WHAT THE TASK ASKS
Output all of the data exactly as it appears, but leave out any pictures it contains.

[Stored items]
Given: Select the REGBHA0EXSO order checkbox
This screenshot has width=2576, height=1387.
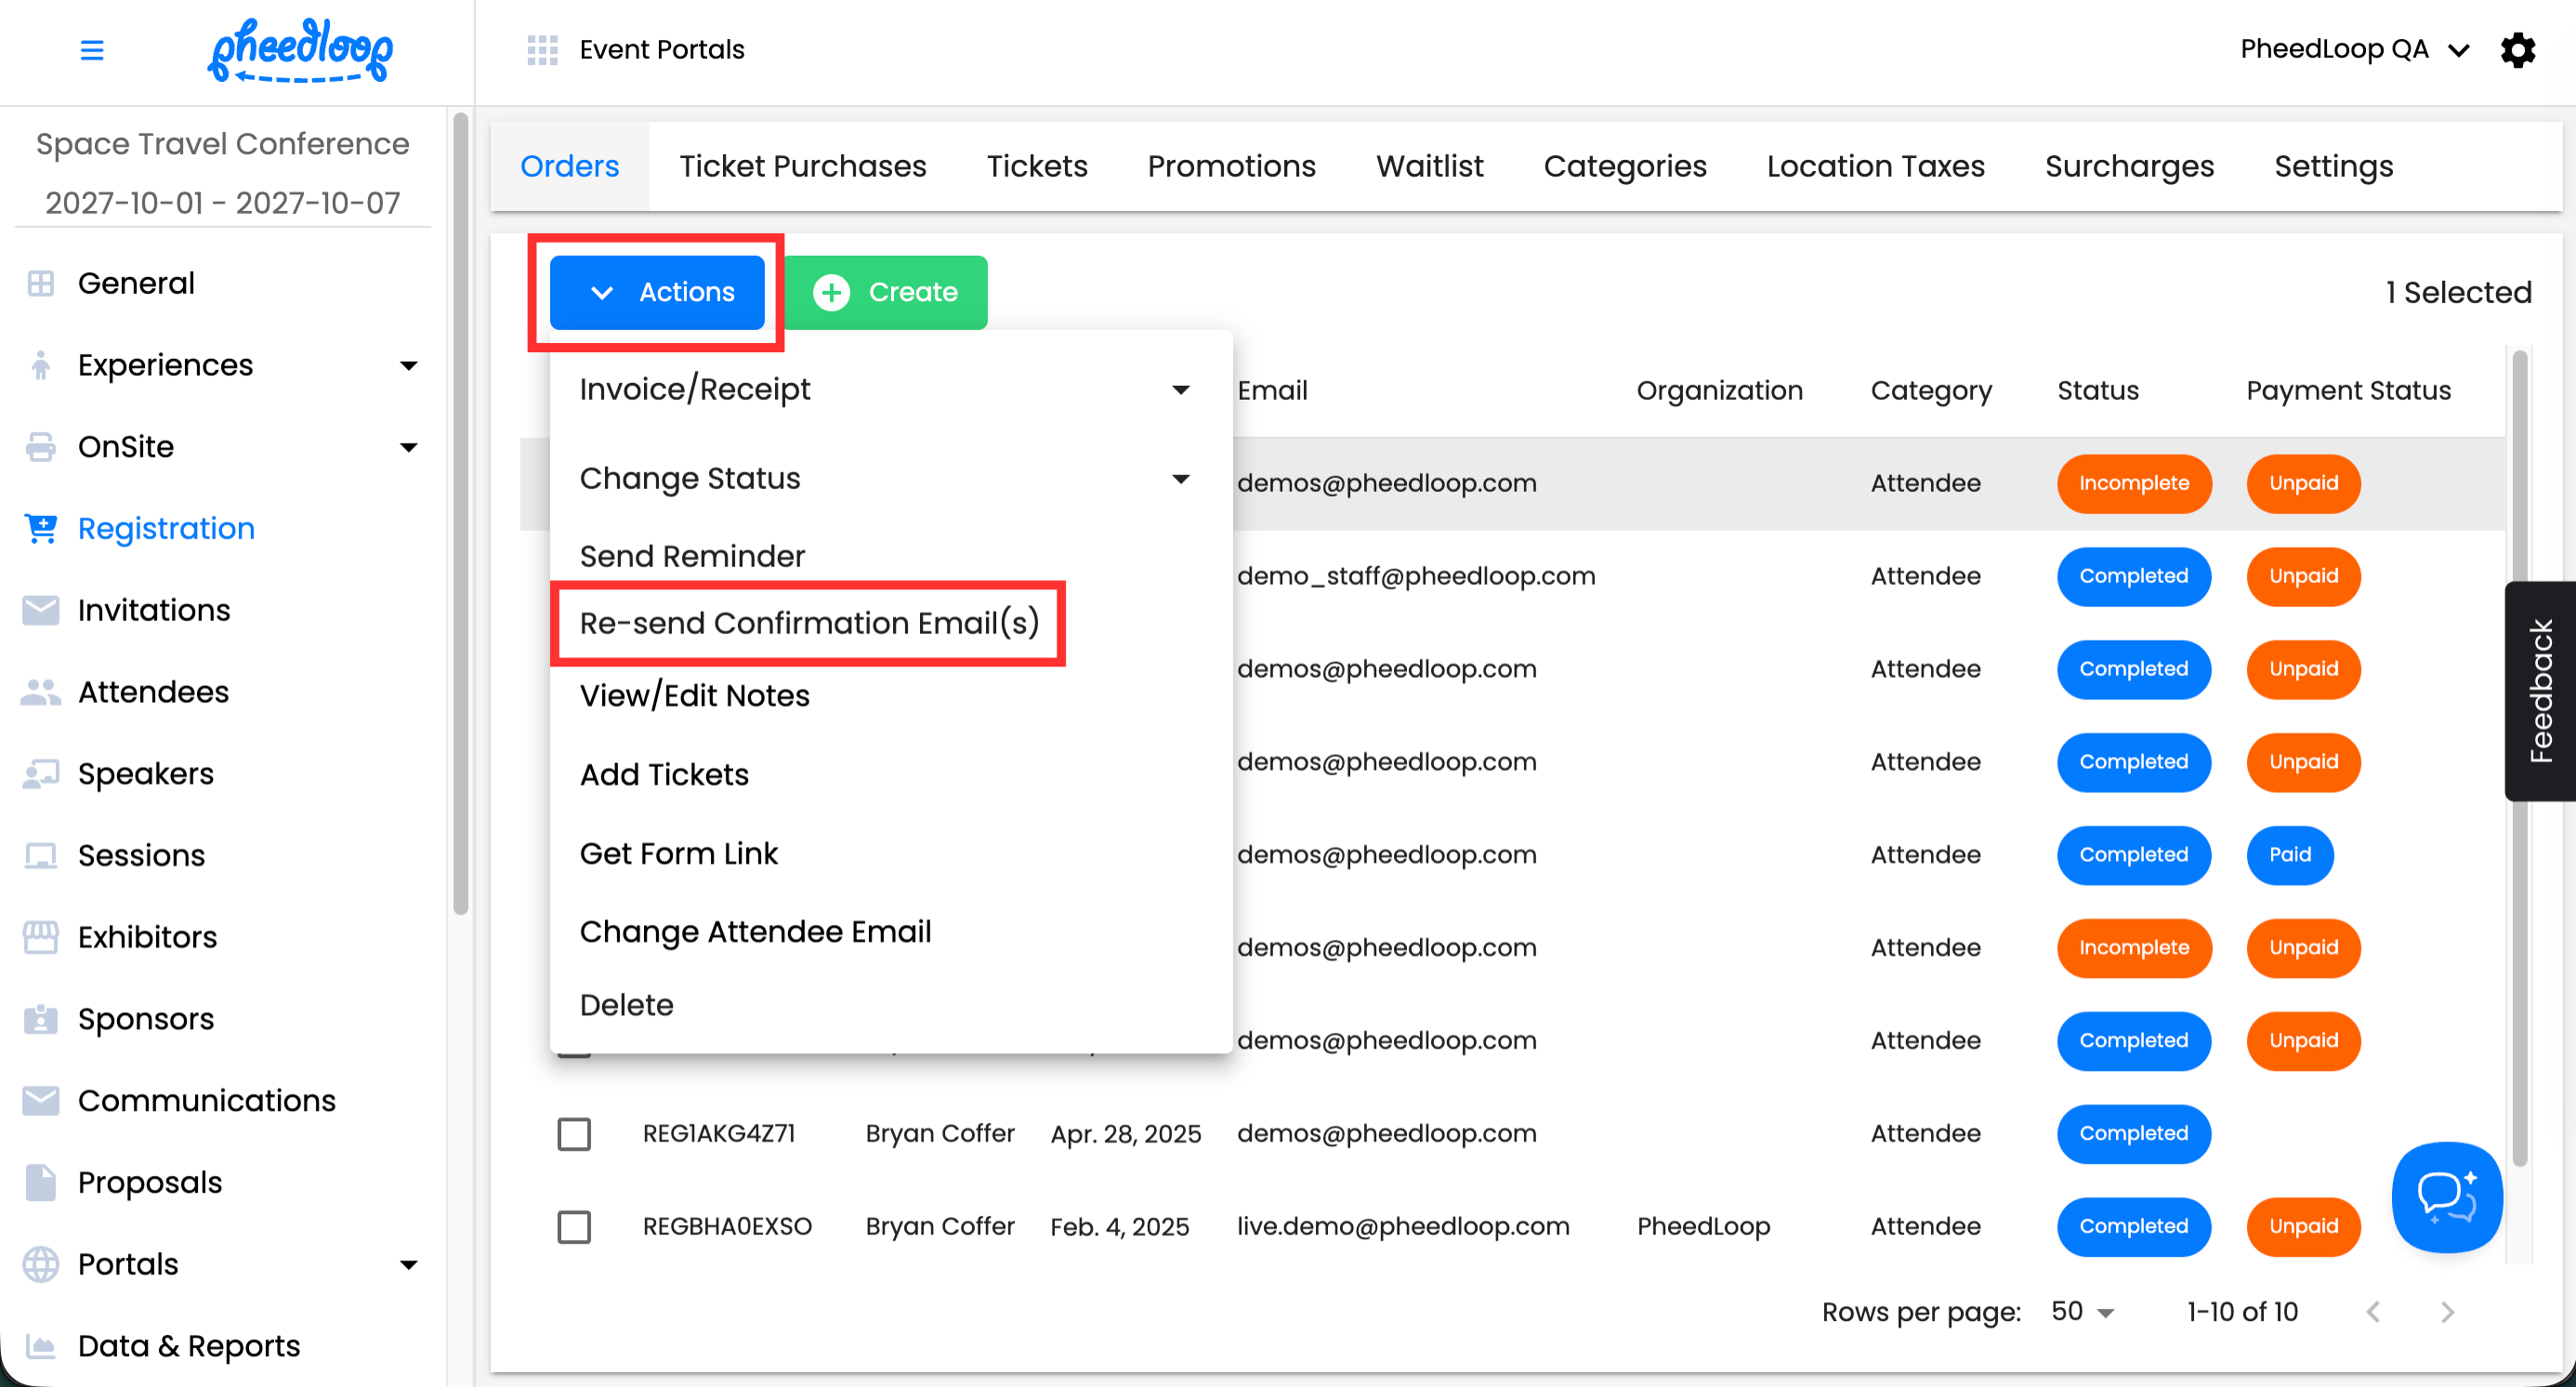Looking at the screenshot, I should (x=574, y=1227).
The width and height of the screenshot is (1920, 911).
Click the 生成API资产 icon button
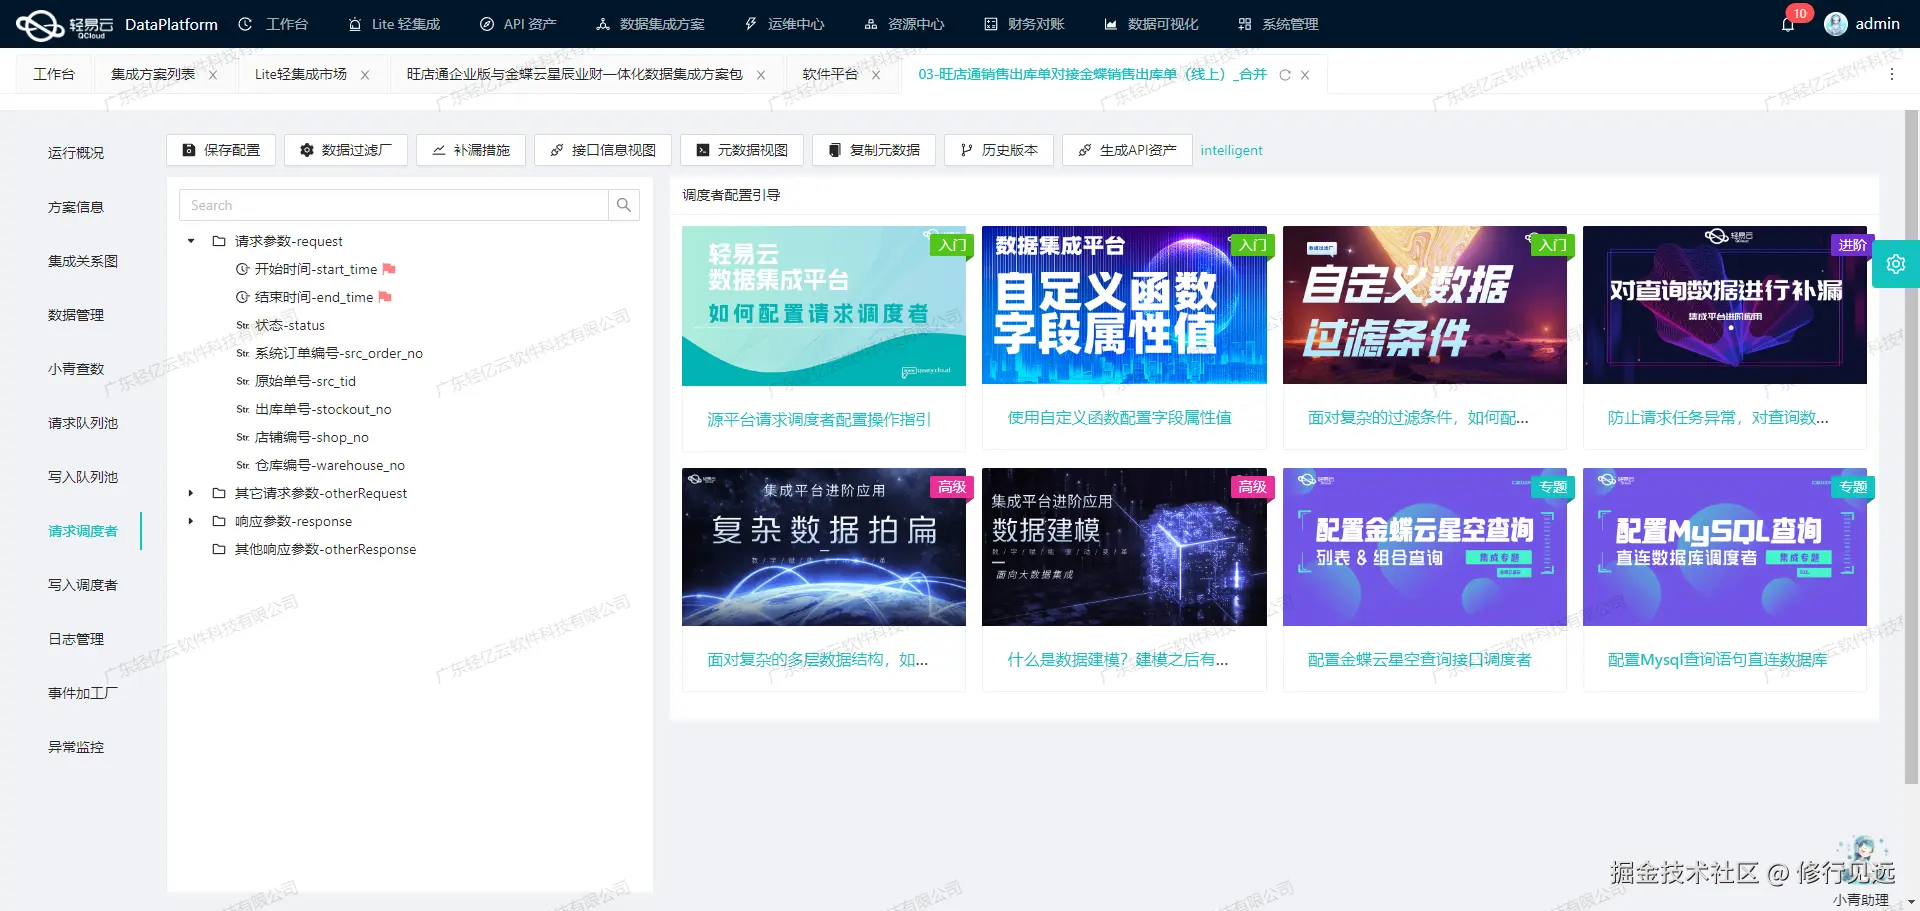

ANSWER TO THIS EXERCISE
Given: Select the REGBHA0EXSO order checkbox
This screenshot has width=2576, height=1387.
Looking at the screenshot, I should (x=574, y=1227).
The width and height of the screenshot is (1920, 911).
Click the 生成API资产 icon button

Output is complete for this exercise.